Pixel coordinate grounding data:
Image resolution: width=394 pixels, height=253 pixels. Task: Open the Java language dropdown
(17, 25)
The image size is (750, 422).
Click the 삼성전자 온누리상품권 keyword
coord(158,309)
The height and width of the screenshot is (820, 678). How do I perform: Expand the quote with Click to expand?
==
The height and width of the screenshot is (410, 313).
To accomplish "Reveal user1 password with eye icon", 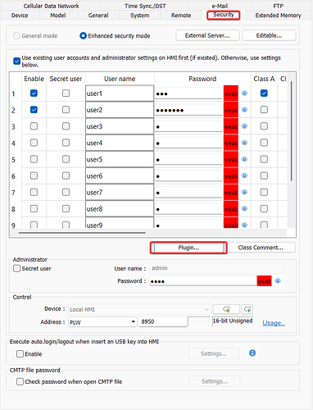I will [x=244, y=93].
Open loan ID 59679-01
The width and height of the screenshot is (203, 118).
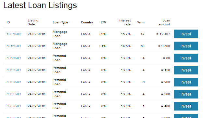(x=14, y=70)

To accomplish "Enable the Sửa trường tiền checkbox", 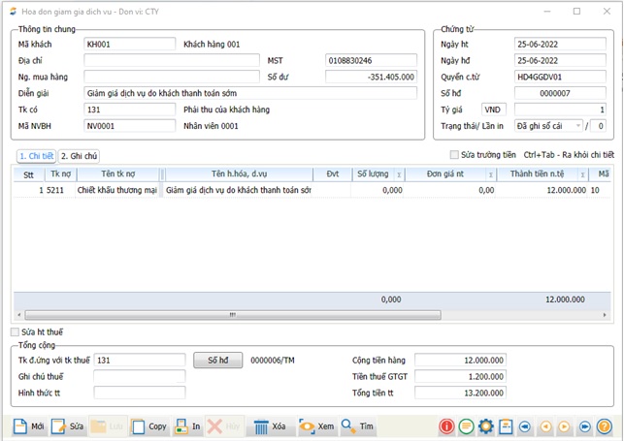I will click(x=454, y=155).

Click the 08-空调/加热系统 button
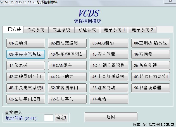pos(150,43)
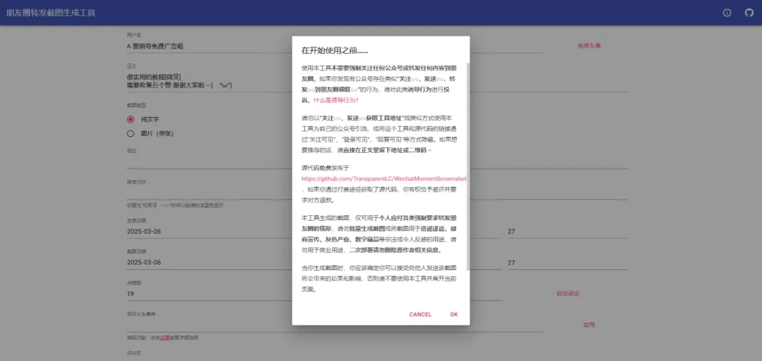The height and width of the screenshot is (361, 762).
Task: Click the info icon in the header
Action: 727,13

Task details >> What you give back must be the stretch above, starting at the line with "Image resolution: width=394" and ending at the line with "The height and width of the screenshot is (820, 678).", copied exactly.

Result of this exercise >>
Image resolution: width=394 pixels, height=253 pixels. Task: Open the Java language dropdown
(17, 25)
The image size is (750, 422).
Click the 삼성전자 온누리상품권 keyword
coord(158,309)
The height and width of the screenshot is (820, 678). How do I perform: Expand the quote with Click to expand?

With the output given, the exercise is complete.